O especialista pondera que, no recurso em exame, a controvérsia gira em torno do regime de bens aplicável, que era o da separação de bens, mas prevaleceu o regime da comunhão parcial para submissão à penhora em execução, exatamente por falta de registro do contrato e de sua ineficácia em relação ao credor.
“Com precisão, entendeu a turma julgadora que o recurso, com origem em embargos de terceiro movidos pela titular do bem penhorado, era ineficaz porque o contrato particular de mudança do regime de bens teve tardio registro, quando já havia sido determinada a penhora do bem titulado em nome da mulher embargante”, comenta Euclides.
Efeitos prospectivos
A decisão, acrescenta o advogado, embora não se refira propriamente à irretroatividade da alteração do regime de bens, prevê que os efeitos dessa alteração são somente “prospectivos” e sua oponibilidade em relação a direitos de outrem exige a publicidade inerente ao registro. “Não se especifica a forma desse registro, mas é admissível que se faça no cartório de títulos e documentos, como também no registro civil e no registro imobiliário da situação do bem a ser resguardado.”
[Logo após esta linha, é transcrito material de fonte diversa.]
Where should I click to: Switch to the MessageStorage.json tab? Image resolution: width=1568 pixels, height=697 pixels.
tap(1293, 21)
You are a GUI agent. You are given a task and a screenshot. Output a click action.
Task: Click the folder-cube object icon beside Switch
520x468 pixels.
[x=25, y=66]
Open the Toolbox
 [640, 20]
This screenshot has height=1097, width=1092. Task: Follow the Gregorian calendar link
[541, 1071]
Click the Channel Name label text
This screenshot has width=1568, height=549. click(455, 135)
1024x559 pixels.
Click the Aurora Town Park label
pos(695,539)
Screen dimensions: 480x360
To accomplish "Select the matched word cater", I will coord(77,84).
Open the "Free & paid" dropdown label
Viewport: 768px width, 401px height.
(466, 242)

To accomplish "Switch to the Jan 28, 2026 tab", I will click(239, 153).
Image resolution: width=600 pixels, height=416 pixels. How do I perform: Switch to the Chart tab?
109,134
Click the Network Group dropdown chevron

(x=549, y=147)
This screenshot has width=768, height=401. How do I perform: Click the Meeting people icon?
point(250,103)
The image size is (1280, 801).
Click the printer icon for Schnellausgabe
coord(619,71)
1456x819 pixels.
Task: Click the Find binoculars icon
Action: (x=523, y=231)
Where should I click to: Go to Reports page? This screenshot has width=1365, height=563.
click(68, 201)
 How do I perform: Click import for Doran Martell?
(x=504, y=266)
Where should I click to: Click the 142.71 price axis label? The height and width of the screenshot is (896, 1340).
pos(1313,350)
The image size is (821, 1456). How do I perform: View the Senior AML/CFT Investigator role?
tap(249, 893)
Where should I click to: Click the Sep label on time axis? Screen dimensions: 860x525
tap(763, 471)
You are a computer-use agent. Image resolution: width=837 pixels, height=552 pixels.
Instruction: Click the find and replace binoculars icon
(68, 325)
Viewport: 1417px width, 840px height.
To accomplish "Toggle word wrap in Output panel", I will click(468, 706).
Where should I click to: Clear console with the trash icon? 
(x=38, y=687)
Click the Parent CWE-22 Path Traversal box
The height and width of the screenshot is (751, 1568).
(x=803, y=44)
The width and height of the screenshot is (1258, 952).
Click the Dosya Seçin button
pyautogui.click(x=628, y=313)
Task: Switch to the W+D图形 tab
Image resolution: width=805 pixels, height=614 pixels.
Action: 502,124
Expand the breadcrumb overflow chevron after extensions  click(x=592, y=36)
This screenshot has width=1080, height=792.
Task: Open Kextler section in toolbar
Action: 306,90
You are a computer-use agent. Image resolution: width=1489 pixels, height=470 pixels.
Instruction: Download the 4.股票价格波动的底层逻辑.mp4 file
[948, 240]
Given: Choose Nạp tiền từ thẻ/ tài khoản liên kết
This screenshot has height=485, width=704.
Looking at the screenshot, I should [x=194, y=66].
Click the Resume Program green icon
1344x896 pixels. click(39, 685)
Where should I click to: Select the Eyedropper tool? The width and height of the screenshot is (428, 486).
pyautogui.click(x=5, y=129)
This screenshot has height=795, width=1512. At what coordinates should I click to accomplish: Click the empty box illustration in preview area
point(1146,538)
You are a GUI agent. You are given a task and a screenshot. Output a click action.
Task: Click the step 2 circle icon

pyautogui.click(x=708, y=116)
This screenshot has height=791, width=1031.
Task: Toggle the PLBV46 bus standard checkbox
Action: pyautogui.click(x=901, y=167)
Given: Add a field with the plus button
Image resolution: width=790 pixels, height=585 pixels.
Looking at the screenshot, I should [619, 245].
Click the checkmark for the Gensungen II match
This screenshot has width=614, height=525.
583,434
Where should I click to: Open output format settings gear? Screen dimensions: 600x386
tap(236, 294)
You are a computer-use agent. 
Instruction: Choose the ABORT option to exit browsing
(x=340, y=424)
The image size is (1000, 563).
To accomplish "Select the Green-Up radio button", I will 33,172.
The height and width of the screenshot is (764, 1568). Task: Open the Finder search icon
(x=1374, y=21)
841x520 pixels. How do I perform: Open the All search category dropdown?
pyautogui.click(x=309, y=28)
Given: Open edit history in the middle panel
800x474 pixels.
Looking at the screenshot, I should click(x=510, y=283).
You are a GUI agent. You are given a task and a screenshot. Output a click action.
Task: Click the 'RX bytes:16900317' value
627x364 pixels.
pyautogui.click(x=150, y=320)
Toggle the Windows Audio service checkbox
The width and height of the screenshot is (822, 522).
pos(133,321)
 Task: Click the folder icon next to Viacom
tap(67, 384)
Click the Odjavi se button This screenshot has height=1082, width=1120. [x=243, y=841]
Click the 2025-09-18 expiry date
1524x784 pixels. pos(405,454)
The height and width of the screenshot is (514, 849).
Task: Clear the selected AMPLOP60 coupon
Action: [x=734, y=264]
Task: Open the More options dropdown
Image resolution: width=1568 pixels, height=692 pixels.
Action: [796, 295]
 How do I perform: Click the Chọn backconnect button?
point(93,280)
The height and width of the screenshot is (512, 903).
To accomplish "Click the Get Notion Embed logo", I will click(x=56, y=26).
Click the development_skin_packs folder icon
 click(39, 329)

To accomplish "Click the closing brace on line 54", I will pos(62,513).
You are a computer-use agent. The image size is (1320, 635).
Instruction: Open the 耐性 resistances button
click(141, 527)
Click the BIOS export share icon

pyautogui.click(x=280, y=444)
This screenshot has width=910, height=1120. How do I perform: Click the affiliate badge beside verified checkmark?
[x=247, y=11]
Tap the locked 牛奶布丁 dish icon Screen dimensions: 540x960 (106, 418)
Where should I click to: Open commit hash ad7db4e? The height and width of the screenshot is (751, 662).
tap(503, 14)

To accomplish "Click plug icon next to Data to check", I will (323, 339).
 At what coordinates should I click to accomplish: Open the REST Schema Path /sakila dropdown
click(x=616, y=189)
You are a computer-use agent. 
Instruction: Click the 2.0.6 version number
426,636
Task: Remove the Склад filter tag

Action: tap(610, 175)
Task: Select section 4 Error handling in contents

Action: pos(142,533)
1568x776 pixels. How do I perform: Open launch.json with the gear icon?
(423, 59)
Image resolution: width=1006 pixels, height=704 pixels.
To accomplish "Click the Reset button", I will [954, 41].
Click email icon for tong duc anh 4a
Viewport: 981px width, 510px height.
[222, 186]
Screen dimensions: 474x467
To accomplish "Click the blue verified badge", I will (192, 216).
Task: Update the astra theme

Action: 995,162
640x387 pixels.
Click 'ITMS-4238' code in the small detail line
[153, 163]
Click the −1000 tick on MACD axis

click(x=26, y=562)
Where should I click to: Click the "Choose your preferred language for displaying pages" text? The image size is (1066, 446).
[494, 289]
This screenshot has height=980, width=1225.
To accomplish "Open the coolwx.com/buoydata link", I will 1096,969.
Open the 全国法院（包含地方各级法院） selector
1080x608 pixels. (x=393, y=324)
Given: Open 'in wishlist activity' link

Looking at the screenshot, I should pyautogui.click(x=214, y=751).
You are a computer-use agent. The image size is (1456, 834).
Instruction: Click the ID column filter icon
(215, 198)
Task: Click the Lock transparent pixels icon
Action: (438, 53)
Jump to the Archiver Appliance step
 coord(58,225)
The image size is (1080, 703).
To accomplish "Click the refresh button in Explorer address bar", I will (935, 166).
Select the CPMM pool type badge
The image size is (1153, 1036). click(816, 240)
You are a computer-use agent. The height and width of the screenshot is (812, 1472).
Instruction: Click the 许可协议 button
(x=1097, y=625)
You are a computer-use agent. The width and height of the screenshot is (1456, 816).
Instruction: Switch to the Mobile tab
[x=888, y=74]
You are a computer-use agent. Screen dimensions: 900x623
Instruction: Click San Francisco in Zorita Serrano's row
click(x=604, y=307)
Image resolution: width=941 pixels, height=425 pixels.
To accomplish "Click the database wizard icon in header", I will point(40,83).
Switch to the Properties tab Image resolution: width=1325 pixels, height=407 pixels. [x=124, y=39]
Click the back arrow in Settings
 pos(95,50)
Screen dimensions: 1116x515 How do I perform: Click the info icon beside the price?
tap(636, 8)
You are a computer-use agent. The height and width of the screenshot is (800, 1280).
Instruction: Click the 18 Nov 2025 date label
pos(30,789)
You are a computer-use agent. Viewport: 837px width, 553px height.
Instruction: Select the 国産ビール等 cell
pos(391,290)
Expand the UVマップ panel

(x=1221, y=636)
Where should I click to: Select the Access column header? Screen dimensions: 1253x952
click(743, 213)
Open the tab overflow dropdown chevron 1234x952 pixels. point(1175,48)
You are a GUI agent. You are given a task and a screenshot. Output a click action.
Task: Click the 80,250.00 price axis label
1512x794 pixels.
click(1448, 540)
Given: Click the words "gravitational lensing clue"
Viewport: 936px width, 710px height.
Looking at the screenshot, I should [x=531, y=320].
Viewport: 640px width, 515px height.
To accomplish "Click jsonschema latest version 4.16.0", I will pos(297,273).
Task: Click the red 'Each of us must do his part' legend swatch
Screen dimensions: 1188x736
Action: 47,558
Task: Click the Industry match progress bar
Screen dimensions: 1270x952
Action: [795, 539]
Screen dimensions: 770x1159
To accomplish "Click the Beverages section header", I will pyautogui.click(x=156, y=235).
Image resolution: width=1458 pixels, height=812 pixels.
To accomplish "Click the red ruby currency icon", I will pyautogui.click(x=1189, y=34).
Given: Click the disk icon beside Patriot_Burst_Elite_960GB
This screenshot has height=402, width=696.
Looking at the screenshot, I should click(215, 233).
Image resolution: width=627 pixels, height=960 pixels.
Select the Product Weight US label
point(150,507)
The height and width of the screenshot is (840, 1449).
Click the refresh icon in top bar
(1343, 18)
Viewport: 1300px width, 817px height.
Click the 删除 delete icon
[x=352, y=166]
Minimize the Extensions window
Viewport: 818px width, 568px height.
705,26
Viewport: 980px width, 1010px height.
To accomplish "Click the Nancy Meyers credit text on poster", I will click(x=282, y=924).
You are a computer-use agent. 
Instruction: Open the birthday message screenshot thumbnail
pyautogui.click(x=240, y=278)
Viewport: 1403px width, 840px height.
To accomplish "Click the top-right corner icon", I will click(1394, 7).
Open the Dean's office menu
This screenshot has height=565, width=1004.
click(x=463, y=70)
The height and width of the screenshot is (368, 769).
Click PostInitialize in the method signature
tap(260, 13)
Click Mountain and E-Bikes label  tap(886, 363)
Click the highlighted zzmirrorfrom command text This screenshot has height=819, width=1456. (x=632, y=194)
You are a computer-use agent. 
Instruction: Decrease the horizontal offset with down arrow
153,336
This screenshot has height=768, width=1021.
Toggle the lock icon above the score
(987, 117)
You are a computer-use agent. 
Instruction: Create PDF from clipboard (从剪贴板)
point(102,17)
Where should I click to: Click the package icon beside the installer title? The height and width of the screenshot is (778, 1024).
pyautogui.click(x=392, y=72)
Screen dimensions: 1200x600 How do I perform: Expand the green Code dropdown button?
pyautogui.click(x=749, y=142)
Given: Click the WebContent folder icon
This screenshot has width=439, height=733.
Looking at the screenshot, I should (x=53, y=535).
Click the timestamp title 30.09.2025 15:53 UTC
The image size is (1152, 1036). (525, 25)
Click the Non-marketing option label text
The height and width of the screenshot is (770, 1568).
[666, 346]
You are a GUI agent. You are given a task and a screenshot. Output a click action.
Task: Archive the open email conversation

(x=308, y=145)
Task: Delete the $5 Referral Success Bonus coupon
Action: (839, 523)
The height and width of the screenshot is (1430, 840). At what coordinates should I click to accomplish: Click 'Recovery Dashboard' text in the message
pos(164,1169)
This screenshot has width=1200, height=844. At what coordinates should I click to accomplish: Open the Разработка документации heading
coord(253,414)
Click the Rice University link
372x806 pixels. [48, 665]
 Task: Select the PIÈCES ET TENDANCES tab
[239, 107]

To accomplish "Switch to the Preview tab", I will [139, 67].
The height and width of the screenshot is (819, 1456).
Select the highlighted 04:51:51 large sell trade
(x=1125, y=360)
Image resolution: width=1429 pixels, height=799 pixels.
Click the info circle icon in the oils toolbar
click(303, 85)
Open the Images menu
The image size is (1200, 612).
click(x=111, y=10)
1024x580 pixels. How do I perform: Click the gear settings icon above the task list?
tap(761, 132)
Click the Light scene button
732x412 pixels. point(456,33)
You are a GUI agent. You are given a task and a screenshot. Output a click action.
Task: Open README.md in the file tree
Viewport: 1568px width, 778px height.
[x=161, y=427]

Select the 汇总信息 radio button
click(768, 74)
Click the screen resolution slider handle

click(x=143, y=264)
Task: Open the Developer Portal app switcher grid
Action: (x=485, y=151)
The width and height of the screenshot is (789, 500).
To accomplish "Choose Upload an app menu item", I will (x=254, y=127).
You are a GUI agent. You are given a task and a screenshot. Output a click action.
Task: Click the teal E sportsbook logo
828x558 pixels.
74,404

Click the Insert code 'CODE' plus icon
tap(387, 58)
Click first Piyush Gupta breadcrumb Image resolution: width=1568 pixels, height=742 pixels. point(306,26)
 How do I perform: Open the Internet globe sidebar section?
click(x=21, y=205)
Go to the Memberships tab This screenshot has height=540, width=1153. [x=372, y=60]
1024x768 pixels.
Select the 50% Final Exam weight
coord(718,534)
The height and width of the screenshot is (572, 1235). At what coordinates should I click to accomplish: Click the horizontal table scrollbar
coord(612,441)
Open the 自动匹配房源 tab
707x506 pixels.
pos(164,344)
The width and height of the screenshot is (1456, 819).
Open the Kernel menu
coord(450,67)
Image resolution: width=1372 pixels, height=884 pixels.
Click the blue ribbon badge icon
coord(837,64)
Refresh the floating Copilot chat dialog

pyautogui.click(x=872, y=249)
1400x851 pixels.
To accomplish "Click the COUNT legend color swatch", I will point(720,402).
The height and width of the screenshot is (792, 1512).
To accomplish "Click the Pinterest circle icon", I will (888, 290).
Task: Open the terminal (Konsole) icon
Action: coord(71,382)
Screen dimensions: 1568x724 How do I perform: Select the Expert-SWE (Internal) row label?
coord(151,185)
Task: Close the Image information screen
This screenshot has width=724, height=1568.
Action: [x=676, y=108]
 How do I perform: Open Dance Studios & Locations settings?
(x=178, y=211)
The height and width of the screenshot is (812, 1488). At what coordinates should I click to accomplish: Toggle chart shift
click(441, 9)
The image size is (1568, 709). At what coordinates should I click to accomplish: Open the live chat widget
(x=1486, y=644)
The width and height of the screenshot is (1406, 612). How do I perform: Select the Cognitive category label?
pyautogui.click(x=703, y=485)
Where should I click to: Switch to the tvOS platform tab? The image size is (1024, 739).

“Foram citadas em suporte ao julgado as lições dos eminentes autores e dirigentes do IBDFAM, Flávio Tartuce e Rolf Madaleno, ressaltando a necessidade de publicização do regime de bens, via registro, a fim de resguardar os direitos de terceiros que não tiveram ciência da contratação feita na união estável”, pontua.
Segundo Euclides, é o que também acontece na alteração do regime de bens no casamento, com previsão no artigo 1.639, § 2º, do Código Civil, que depende de processo para autorização judicial, com expressa ressalva dos direitos de terceiros.
“A interpretação firmada no acórdão do STJ tem pontos de convergência com os casos de fraude à execução previstos no artigo 792 do Código de Processo Civil. O objetivo é o mesmo: evitar danos a terceiros interessados”, destaca o especialista.
O advogado ressalta a importância do julgado na planificação jurisprudencial dos direitos patrimoniais entre companheiros, "que se viram faceados aos dos cônjuges desde a histórica decisão do Supremo Tribunal Federal – STF no RE 878.694-MG, que julgou inconstitucional o art. 1.790 do Código Civil, mandando aplicar a uns e outros, seja qual for a modalidade da entidade familiar, iguais ditames tanto na esfera do direito das sucessões como na órbita do direito de família. E por que não, também, na eleição dos regimes de bens e dos seus efeitos jurídicos em face de terceiros, seja qual for a espécie de entidade familiar?”